* WRITTEN TASK 1
In the Mountain Project excerpt, what numerical value is the grade "5.10d" converted to?
* WRITTEN TASK 2
Please extract the passage of the Mountain Project excerpt between "There are many other" and "to be sure)", inclusive, copying it character for character.

* EXCERPT PROVIDED
· · · · ·

Melvin in a json object

Downloading user data

As you can see, there are many Melvins here and for each there is a 9 digit user id. When I was playing around with a user page, I noticed you only need to put in their 9-digit user id and it will redirect to their full profile page

(eg.mountainproject.com/user/######### becomes mountainproject.com/user/#########/Mr-Melvin)

We can use the requests library to return the user name, input it into the url and with this we can get the full id then add a “/tick-export” to download the csv of their “ticks” (the data for the routes they’ve climbed)

More explicitly:

def get_csv_url(id):
  user = requests.head(f'https://www.mountainproject.com/user/{id}').headers['Location'].split('/')[-1]
  return f'https://www.mountainproject.com/user/{id}/{user}/tick-export'

Creating features

At this point, it’s all about feature engineering. After throwing away the non-viable (empty) tick-lists, I then created the following features:

  • Average and Max route and boulder grades

  • How many free solos (climbing without a rope) the climber has done and the hardest solo.

  • Number of sport climbs and trad climbs

  • Total climbs

  • Number of distinct locations

  • Danger factor: in climbing there can be
    • normal - Just a standard climb, no danger: 0
    • PG - If you fall, you could get hurt: 1
    • R - A fall may be seriously hurt you, or protection opportunities are sparse: 2
    • X - A fall may result in death: 3
      =>The danger factor is the mean of this column
  • Success: The number of onsights (climbing the route first time with no falls or hangs)

I had to change the grades from strings like “5.10d” to a numerical factor (10.9 in this case). I did this by grabbing this chart with pandas, converting the relevant columns into a list and zipping that into a conversion dictionary with a Numpy array.

There are many other features I can create, but It will take time to run. Admittedly, the hardest thing about this is dealing with inconsistencies in users logging their ticks. Some check “solo” for boulders, some don’t choose whether a route is TR, lead, etc. and many people just are lazy and don’t log most climbs. So some of my analysis factors that in and removes for example people who have logged fewer than 30 climbs (an arbitrary choice to be sure)

· · · · ·

(Records from a data source)

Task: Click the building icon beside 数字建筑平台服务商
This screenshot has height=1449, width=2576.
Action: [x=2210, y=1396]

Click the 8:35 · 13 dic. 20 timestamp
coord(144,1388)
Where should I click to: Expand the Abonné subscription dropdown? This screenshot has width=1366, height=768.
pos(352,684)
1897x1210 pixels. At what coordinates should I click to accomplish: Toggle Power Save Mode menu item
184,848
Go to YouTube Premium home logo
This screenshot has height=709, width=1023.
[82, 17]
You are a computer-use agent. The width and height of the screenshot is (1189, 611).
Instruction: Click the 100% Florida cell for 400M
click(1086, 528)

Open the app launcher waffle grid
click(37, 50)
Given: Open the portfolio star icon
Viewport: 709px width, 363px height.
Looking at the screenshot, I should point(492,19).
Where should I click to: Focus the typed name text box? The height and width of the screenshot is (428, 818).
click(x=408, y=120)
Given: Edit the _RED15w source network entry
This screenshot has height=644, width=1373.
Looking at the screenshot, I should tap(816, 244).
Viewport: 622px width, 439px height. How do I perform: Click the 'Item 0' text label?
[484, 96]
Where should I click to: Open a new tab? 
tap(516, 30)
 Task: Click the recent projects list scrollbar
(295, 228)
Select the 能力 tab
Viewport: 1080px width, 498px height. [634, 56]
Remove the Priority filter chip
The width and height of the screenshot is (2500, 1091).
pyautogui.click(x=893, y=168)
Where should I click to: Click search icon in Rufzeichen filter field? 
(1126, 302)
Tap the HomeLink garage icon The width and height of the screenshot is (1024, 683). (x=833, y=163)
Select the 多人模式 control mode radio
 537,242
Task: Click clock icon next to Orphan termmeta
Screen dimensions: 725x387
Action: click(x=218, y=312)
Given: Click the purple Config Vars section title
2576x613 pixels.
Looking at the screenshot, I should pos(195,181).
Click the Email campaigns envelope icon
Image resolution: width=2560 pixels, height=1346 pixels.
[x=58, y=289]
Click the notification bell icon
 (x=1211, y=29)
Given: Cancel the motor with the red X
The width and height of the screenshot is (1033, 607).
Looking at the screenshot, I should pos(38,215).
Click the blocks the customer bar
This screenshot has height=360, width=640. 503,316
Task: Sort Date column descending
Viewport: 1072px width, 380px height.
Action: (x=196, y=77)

· · · · ·

* EXERCISE RESULT 1
10.9

* EXERCISE RESULT 2
There are many other features I can create, but It will take time to run. Admittedly, the hardest thing about this is dealing with inconsistencies in users logging their ticks. Some check “solo” for boulders, some don’t choose whether a route is TR, lead, etc. and many people just are lazy and don’t log most climbs. So some of my analysis factors that in and removes for example people who have logged fewer than 30 climbs (an arbitrary choice to be sure)